The current state of thermodynamics accurately describes the macroscopic behavior of gas, so why not use this approximation to the many-body problems of neuronal populations? The analogous problem for a neural mass model can be described with the single-neuron activity and membrane potential as the microscopic parameter and the state of the neural ensemble in phase space as the macroscopic parameter. The computational bridge is based on Fokker-Planck equations for separate ensembles.

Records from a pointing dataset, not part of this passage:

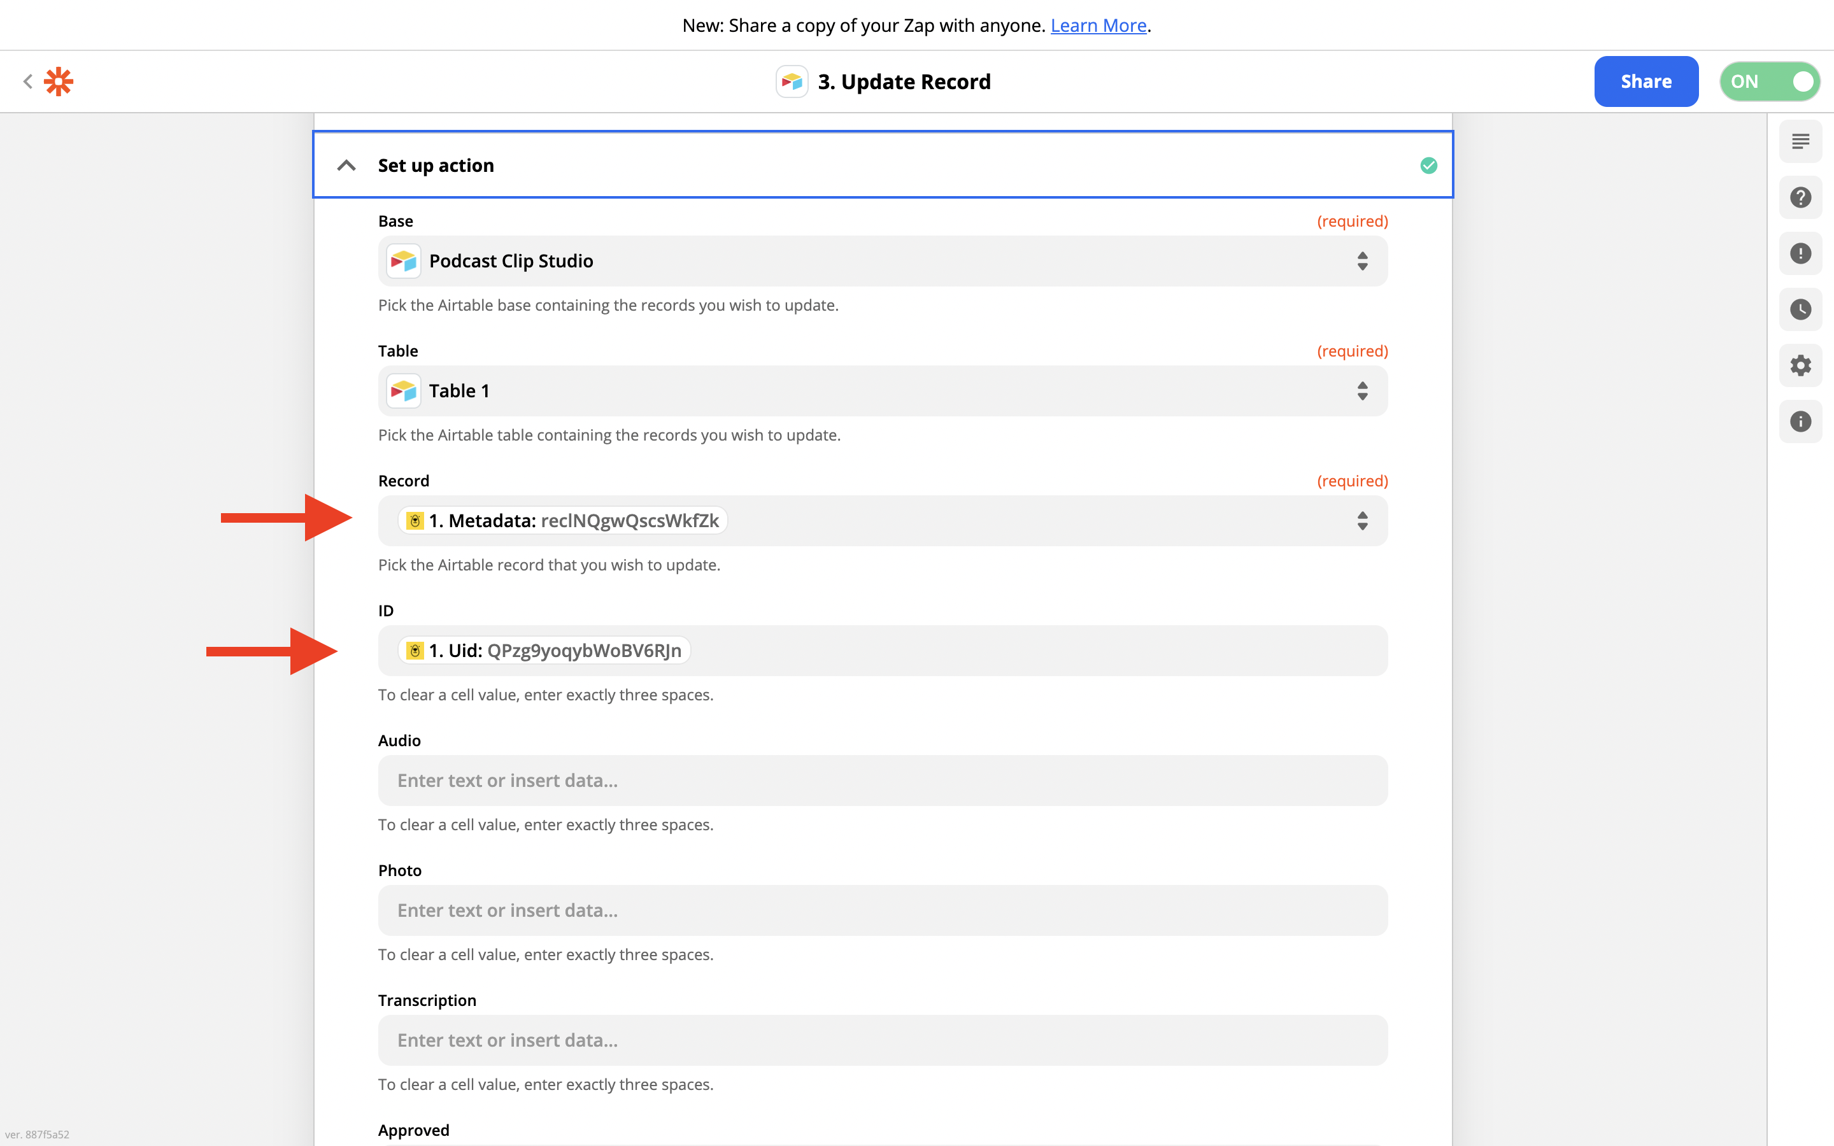This screenshot has height=1146, width=1834.
Task: Open the help question mark panel
Action: tap(1800, 198)
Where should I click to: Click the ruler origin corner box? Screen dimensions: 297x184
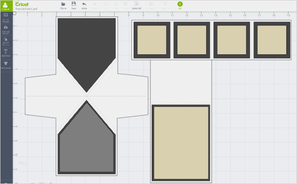[14, 13]
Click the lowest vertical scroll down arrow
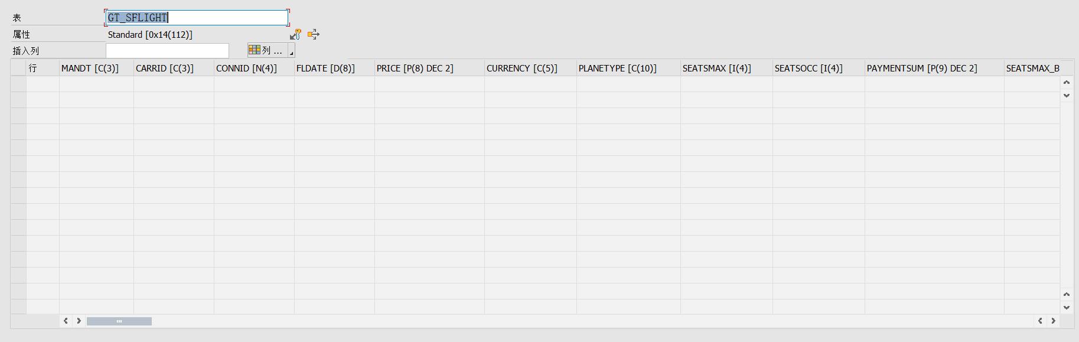 pos(1067,307)
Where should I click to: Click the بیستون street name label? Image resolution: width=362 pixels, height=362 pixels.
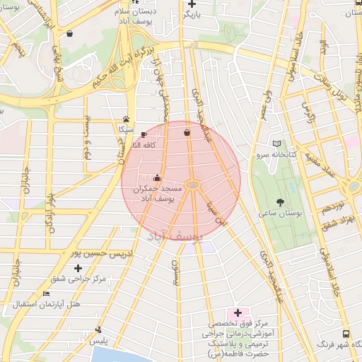click(175, 273)
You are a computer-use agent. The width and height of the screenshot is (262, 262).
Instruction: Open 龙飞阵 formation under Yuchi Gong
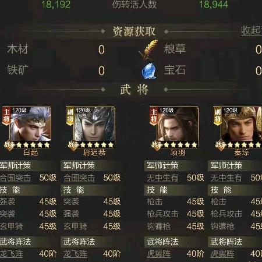[x=75, y=254]
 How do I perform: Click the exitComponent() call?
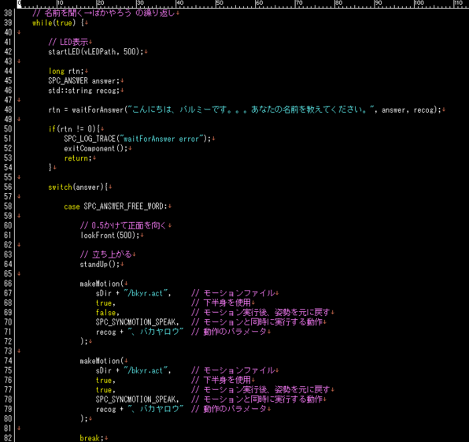point(94,148)
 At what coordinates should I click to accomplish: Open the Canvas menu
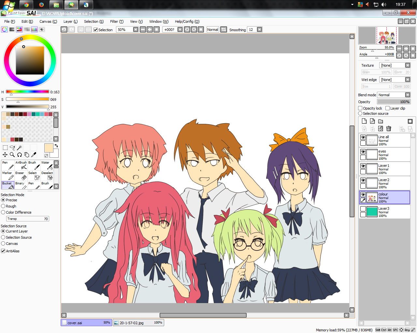48,21
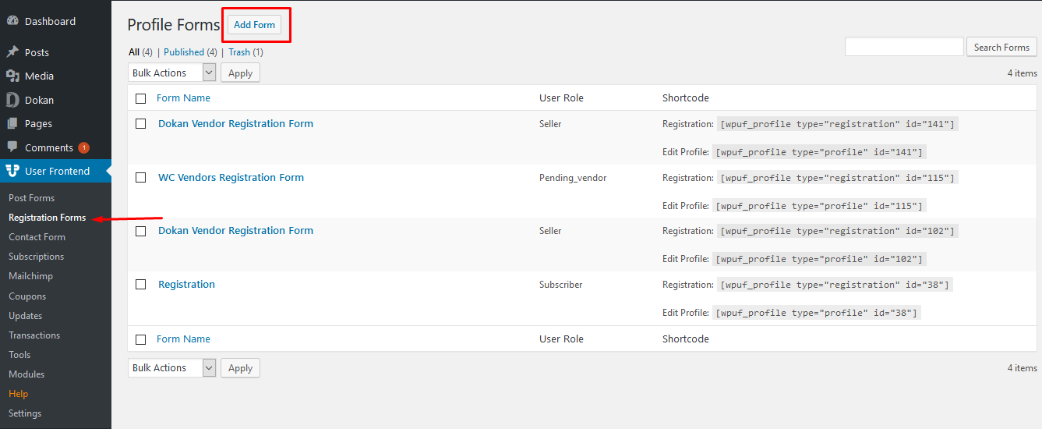Viewport: 1042px width, 429px height.
Task: Click the Pages icon in sidebar
Action: coord(12,123)
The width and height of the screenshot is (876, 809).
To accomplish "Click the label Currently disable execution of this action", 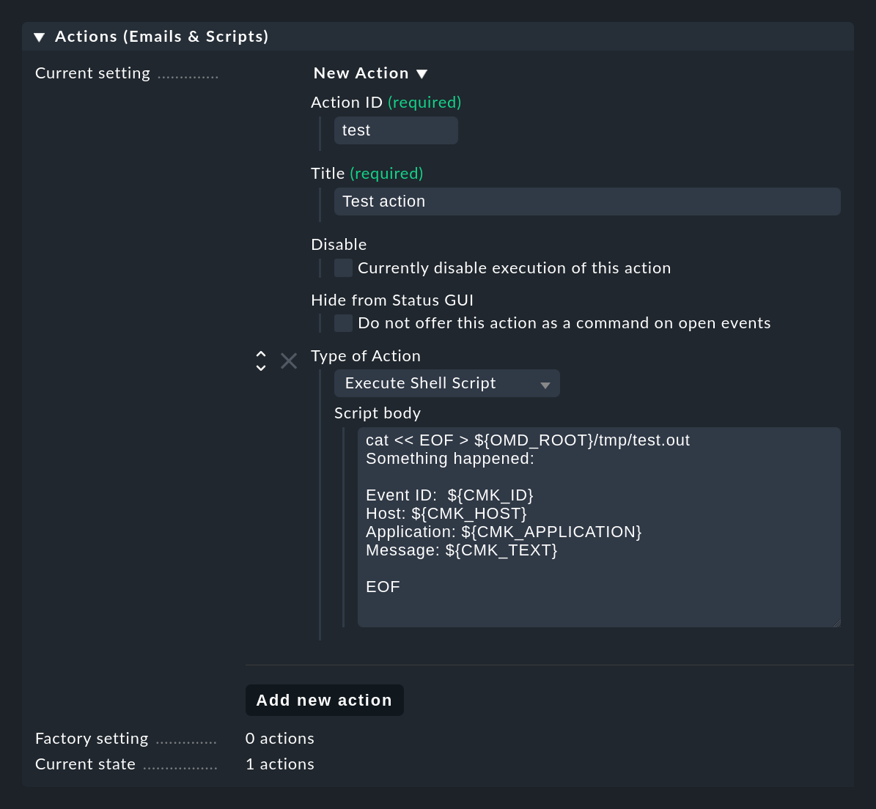I will [x=514, y=268].
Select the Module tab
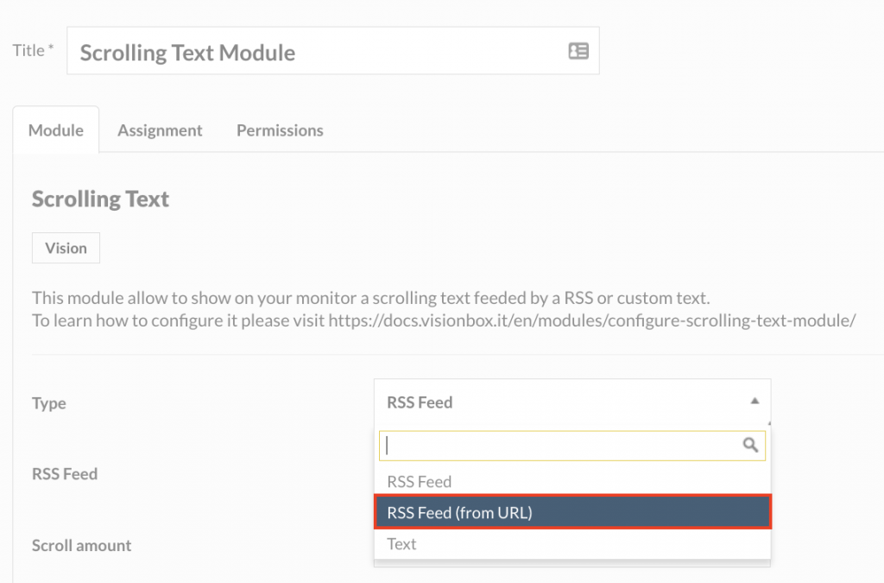 point(56,130)
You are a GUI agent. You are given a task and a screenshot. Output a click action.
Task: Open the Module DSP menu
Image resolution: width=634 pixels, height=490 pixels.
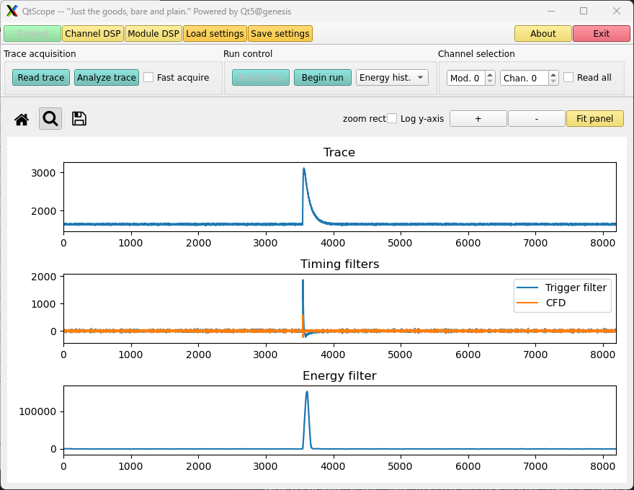point(153,34)
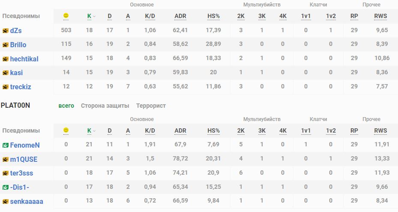Click the badge icon beside senkaaaaa
398x212 pixels.
[x=6, y=201]
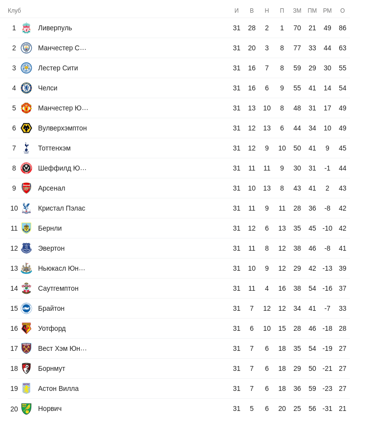Click Liverpool's 86 points value
Viewport: 367px width, 430px height.
click(x=343, y=28)
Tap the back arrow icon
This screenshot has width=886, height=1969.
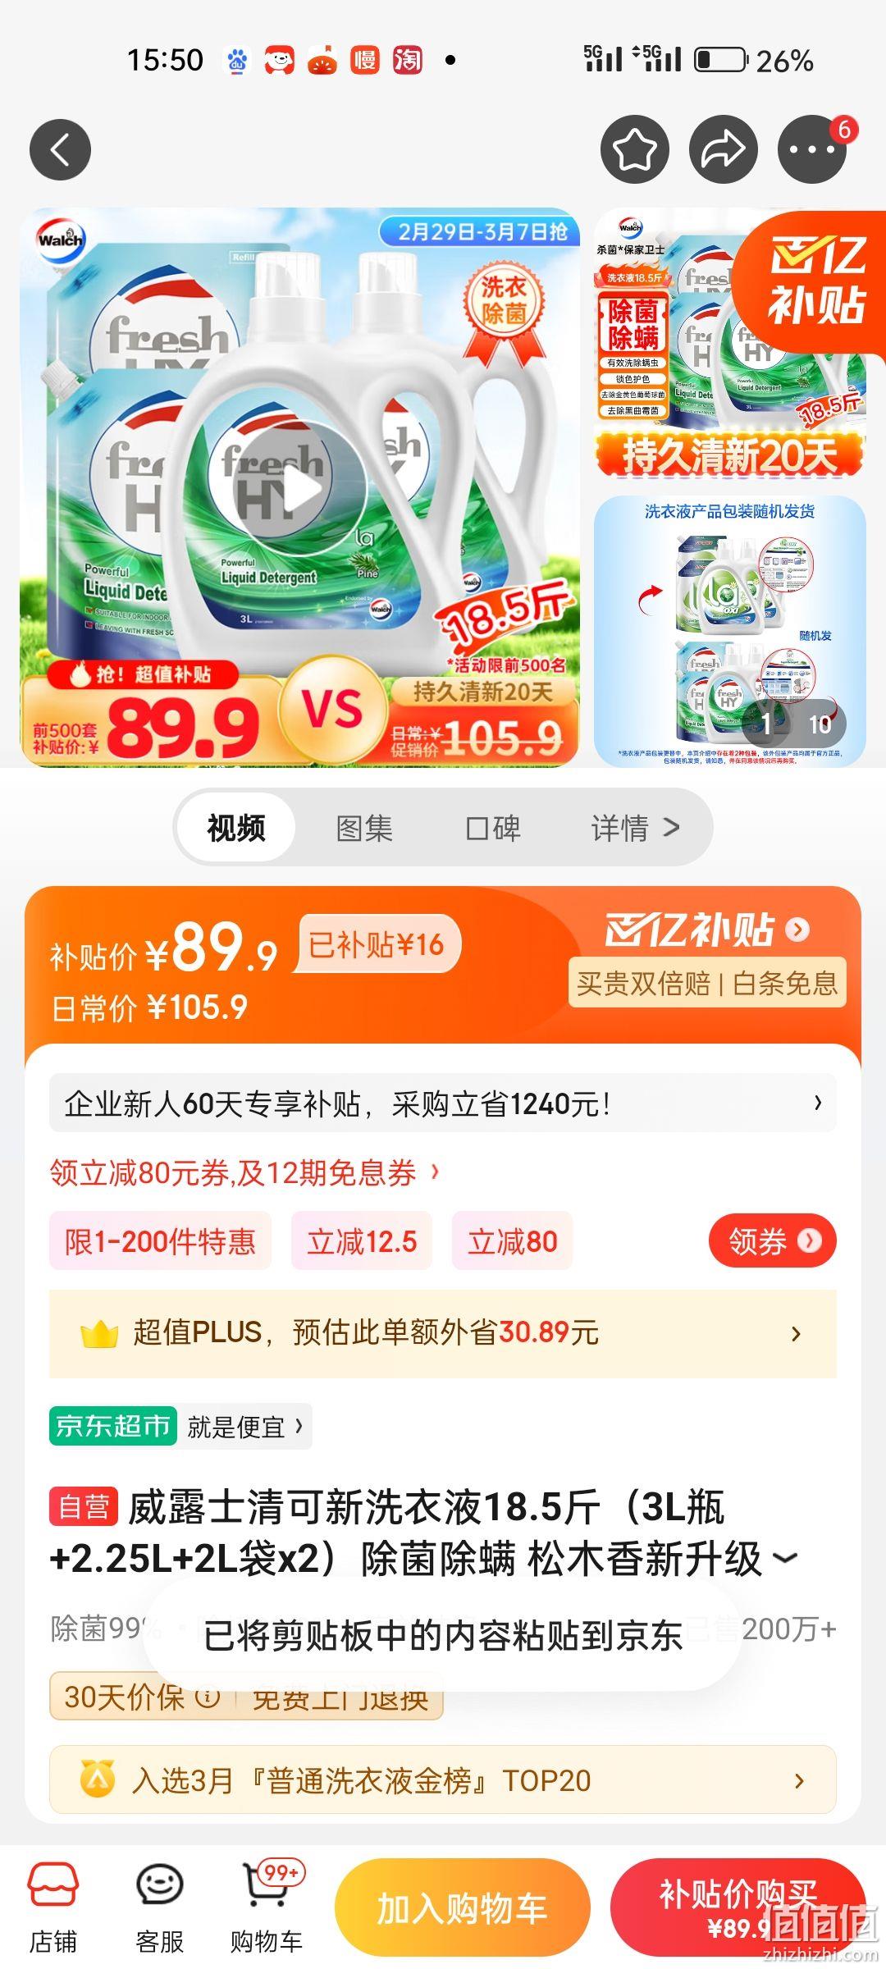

Neural mass models can be used both for understanding the basic principles of neural dynamics and building generative models (Friston, 2008). They can also be generalized to neural fields with wave equations of the states in phase space (Coombes, 2005) as well as other interesting dynamical patterns (Coombes et al., 2014). Moreover, these models are applicable across different scales and levels of granularity from subpopulations to the brain as a whole. This generalizability makes them a good candidate for analysis on different levels of granularity, ranging from modeling the average firing rate to decision-making and seizure-related phase transitions. The interested readers are encouraged to refer to the review in Deco et al. (2008) to see how neural mass models can provide a unifying framework to link single-neuron activity to emergent properties of the cortex. Neural mass and field models build the foundation for many of the large-scale *in-silico* brain simulations (Coombes and Byrne, 2019) and have been deployed in many of the recent computational environments (Ito et al., 2007; Jirsa et al., 2010). Note that the neural mass model can show inconsistency in the limits of synchrony and require complementary adjustments for systems with rich dynamics (Deschle et al., 2021) by mixing with other models of neural dynamics such as Wilson-Cowan (Wilson and Cowan, 1972) as in Coombes and Byrne (2019).

#### 1.3.2. Wilson-Cowan

Wilson-Cowan is a large-scale model of the collective activity of a neural population based on mean-field approximation (see Section 1.3.1). Seemingly the most influential model in computational neuroscience after Hodgkin-Huxley (Hodgkin and Huxley, 1952) is Wilson-Cowan (Wilson and Cowan, 1972) with presently over 3,000 mentions in the literature.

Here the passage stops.